**EXERCISE**
Write out each record below exactly, without pictures.

**EXTRACTED DATA**
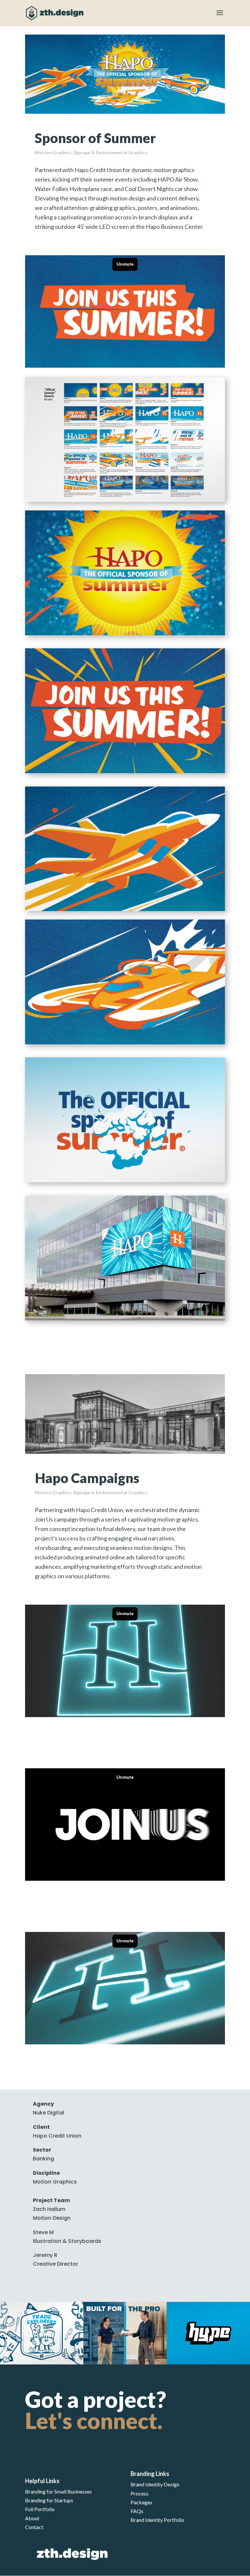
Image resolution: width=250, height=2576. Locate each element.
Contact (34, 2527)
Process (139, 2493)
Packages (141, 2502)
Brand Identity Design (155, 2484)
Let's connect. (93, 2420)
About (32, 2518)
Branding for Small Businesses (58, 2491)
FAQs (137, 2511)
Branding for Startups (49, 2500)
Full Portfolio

**RESPONSE BELOW**
Image resolution: width=250, height=2576. Locate each element.
Contact (34, 2527)
Process (139, 2493)
Packages (141, 2502)
Brand Identity Design (155, 2484)
Let's connect. (93, 2420)
About (32, 2518)
Branding for Small Businesses (58, 2491)
FAQs (137, 2511)
Branding for Startups (49, 2500)
Full Portfolio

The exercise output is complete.